The patient strapped into a carry chair may feel relatively comfortable while it’s rolling along an even pathway, under the firm guidance of a competent paramedic’s hands. The moment that chair is tipped backwards to manage steps or lifting, however, without being forewarned, they will likely assume that it is falling and that they’re going to fall with it. Being encapsulated within a vacuum mattress, spinal immobilization harness or flexible carrying device is disorientating at the best of times and requires the patient to relinquish control completely, for their safety and ours.
Expecting such trust without explaining the procedure may be unreasonable. Each time a patient lies on a stretcher, they can feel every wobble, every bump, every twist and turn through the stretcher movements towards the ambulance, while being loaded and secured into the vehicle, through road, air or water transportation and then once again upon reaching their destination.
While some of this discomfort and disorientation is unavoidable, perhaps we can be vigilant in remembering that this may be the first time for many patients. We have the ability, therefore, to arm them with realistic expectations of what is normal, so that their fears are immediately reduced.
As with all of this equipment, our treatment bags, cardiac monitors, ambulance contents and assessment tools become as familiar as the furniture in our homes – at least to us. Not, however, to our patients. With the advent of countless television shows and movies depicting paramedic practice, we have to contend with not only the fear of the unknown but the new, additional fear of the incorrect.

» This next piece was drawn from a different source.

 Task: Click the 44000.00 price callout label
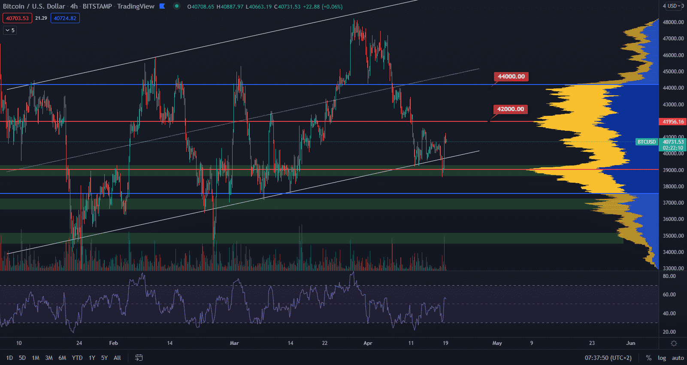pyautogui.click(x=511, y=77)
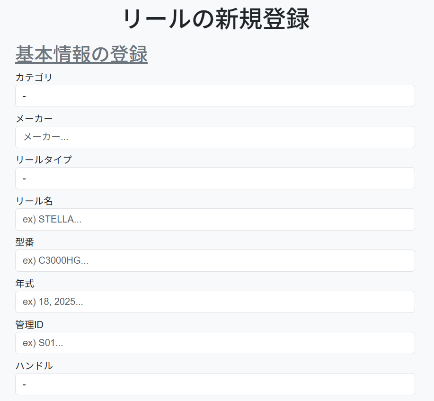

The simple acts of drawing up normal saline into plastic syringes for irrigation or medication for oral administration and intranasal atomizer use, may instantly make our patient think that they are about to receive an injection, causing them unnecessary stress. If they do require an injection or perhaps intravenous access, the patient may not realize that we will discuss the procedure with them and gain their consent. A fearful adult or a terrified child may be picturing movie scenes of interventions occurring unexpectedly, or even against their will. Unravelling ECG electrodes and applying them to a patient’s chest may make them nervous about being defibrillated accidentally, unless we explain what we’re doing, and why.

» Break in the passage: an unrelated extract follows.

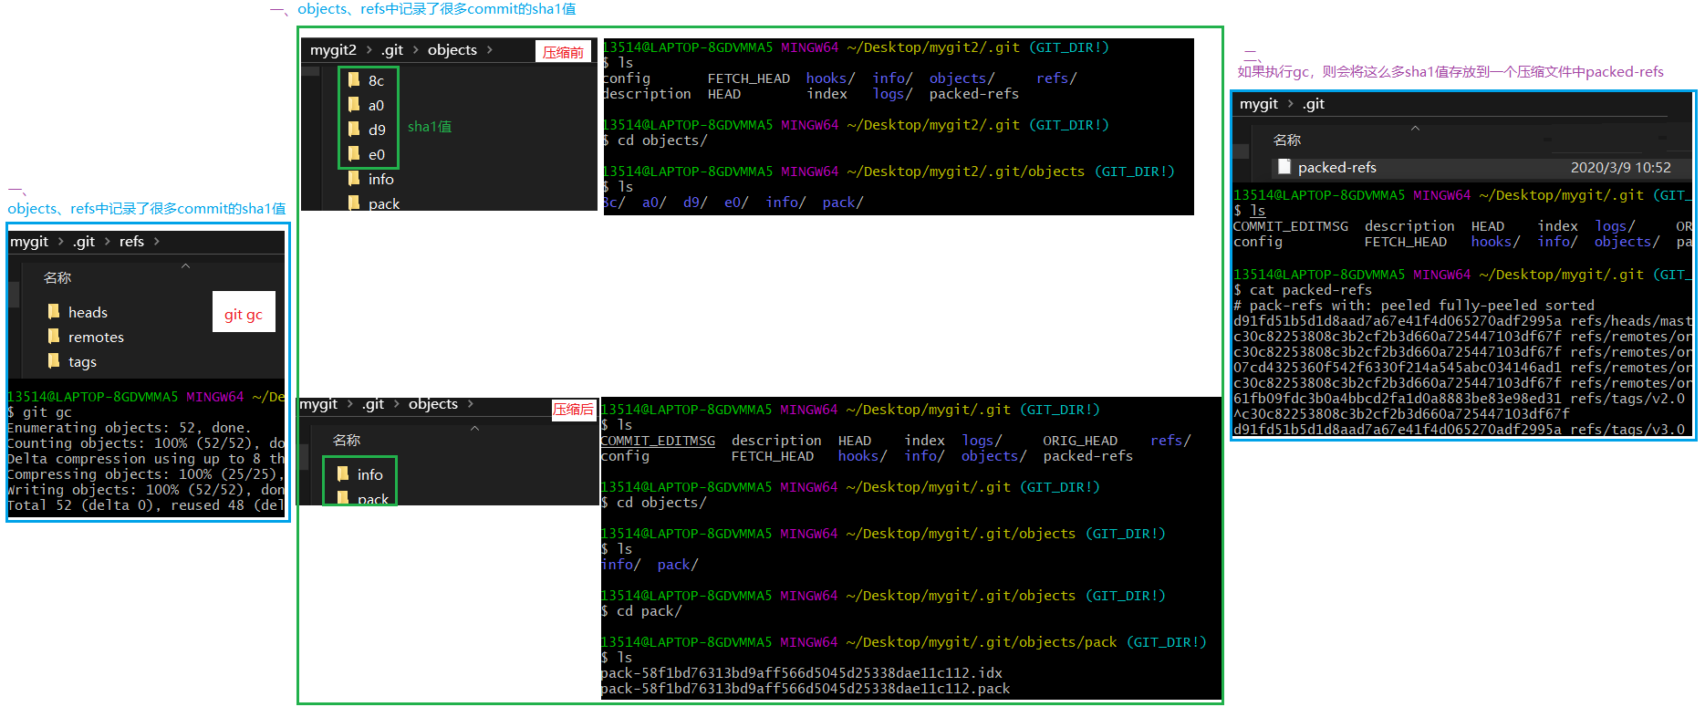Sort by 名称 column in refs window
1705x707 pixels.
tap(57, 277)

Not only does talking through upcoming interventions help to allay our patient’s fears and keep them informed, but it can also aid in keeping us on track as we verbalize our plans, maintain our systematic approaches and become less likely to miss a vital step.
Overall, in every situation, the human sympathetic nervous system relies upon our heightened senses of hearing, sight, touch and smell when we’re in a fearful situation. With this in mind, for our patients, when circumstances force them to rely upon paramedics, they’re hardwired to be hyper-aware of everything going on around them. Part of our role, therefore, may be in helping to return some sense of control, with minimal extra effort, simply through our words and a little empathy.
Think for a moment about how each of us communicates with our patients. Are we proactive in giving a heads-up overview of what the patient is about to experience, or do we forget to give it much thought because the job has become a matter of routine?